10. What happens when the spot price of one of the instance types is rising after my cluster is running?

It is out of the scope of this project, but Hollowtrees will be able to handle that situtation. See the answer above for more information.

11. Is this project production ready?

Almost there. We are using this already internally and plan to GA it soon.

12. What is on the project roadmap for the near future?

The first priority is to stabilize the API and to make it production ready (see above). Other than that, these are the things we are planning to add soon:

  • GPU support
  • filters for instance type I/O performance
  • handle the sameSize switch to recommend similar types

License

Copyright (c) 2017-2018 Banzai Cloud, Inc.

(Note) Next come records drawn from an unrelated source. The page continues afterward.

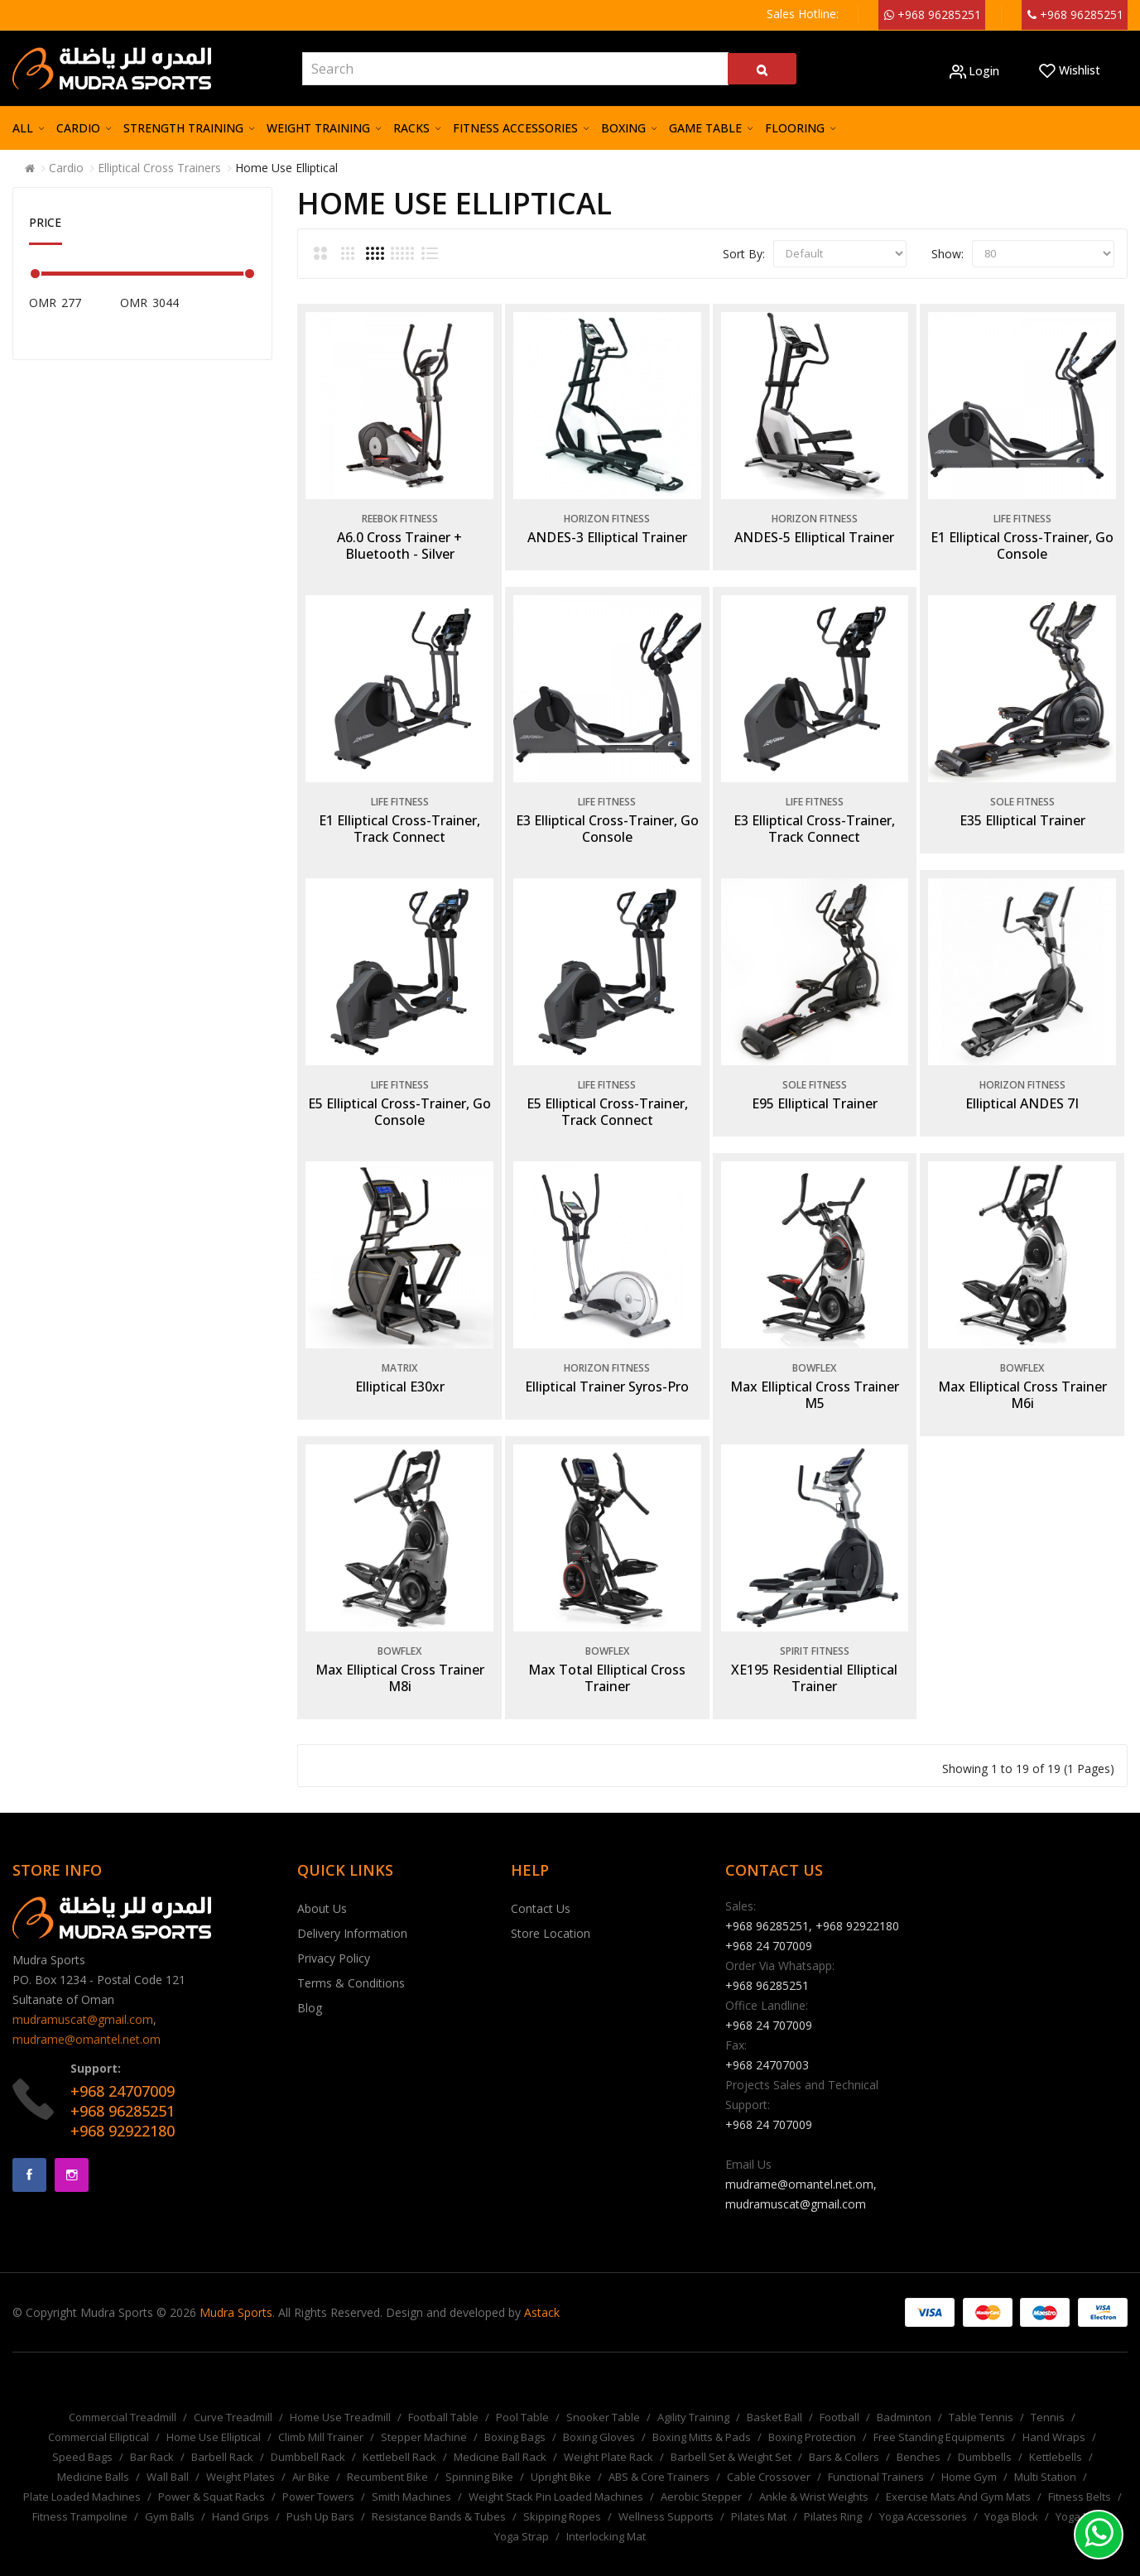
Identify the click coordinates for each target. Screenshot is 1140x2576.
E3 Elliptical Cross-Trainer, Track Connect (811, 818)
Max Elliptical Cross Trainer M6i (1020, 1375)
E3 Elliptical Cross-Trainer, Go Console (604, 818)
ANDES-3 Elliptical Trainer (605, 532)
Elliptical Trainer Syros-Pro (604, 1367)
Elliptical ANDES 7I (1019, 1088)
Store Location (550, 1908)
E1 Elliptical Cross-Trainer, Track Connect (397, 818)
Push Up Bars (320, 2491)
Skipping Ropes (562, 2491)
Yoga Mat (1079, 2491)
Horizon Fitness (604, 514)
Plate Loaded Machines (82, 2471)
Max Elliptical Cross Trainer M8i (397, 1653)
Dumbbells (985, 2432)
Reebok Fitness (397, 514)
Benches (918, 2432)
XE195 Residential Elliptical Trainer (812, 1653)
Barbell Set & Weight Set (731, 2432)
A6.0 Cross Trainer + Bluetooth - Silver (396, 540)
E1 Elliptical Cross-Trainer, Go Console (1019, 540)
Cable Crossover (769, 2451)
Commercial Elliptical (98, 2412)
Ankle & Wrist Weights (813, 2471)
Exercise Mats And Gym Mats (958, 2471)
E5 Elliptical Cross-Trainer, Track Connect (604, 1096)
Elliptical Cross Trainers (159, 167)
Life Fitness (1020, 514)
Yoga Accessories (923, 2491)
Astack (542, 2287)
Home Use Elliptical (286, 167)
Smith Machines (411, 2471)
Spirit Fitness (812, 1627)
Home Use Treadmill (340, 2392)
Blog (309, 1983)
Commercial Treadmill (122, 2392)
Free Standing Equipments (939, 2412)
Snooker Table (603, 2392)
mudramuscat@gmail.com (82, 1994)
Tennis (1048, 2392)
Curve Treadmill (233, 2392)
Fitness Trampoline (79, 2491)
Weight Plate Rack (608, 2432)
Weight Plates (240, 2451)
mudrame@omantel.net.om (86, 2014)
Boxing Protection (812, 2412)
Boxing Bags (515, 2412)
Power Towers (318, 2471)
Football (839, 2392)
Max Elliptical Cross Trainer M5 (812, 1375)
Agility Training (693, 2392)
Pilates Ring (833, 2491)
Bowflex (812, 1348)
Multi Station (1045, 2451)
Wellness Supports (666, 2491)
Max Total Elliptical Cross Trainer (604, 1653)
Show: (947, 254)
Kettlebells (1055, 2432)
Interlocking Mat (606, 2511)
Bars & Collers (844, 2432)
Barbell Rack (222, 2432)
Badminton (904, 2392)
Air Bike (310, 2451)
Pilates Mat (758, 2491)
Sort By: (744, 254)
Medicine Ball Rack (500, 2432)
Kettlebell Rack (399, 2432)
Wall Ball (168, 2451)
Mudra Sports (236, 2287)
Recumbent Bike (387, 2451)
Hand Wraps (1053, 2412)
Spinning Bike (479, 2451)
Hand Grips (240, 2491)
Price (45, 222)
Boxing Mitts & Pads (701, 2412)
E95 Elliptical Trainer (812, 1088)
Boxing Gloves (599, 2412)
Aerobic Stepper (701, 2471)
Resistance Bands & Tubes (439, 2491)
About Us (322, 1883)
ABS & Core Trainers (658, 2451)
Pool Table (522, 2392)
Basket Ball (774, 2392)
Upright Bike (561, 2451)
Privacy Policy (333, 1933)
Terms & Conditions (351, 1958)
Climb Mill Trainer (320, 2412)
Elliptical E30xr (397, 1367)
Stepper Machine (424, 2412)
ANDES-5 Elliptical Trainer (812, 532)
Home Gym (969, 2451)
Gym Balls (170, 2491)
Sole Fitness (1020, 792)
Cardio (66, 167)
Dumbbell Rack (308, 2432)
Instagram (72, 2150)
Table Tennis (981, 2392)
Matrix (397, 1348)
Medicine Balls (93, 2451)
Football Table (443, 2392)
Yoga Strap (521, 2511)
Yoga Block (1011, 2491)
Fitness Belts (1079, 2471)
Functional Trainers (876, 2451)
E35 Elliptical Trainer (1020, 810)
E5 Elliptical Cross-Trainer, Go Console (397, 1096)
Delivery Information (352, 1908)
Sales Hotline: (803, 14)
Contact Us (540, 1883)
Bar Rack (152, 2432)
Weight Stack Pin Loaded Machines (556, 2471)
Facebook (29, 2150)
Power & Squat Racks (211, 2471)
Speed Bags (82, 2432)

Licensed under the Apache License, Version 2.0 (the "License"); you may not use this file except in compliance with the License. You may obtain a copy of the License at

http://www.apache.org/licenses/LICENSE-2.0

Unless required by applicable law or agreed to in writing, software distributed under the License is distributed on an "AS IS" BASIS, WITHOUT WARRANTIES OR CONDITIONS OF ANY KIND, either express or implied. See the License for the specific language governing permissions and limitations under the License.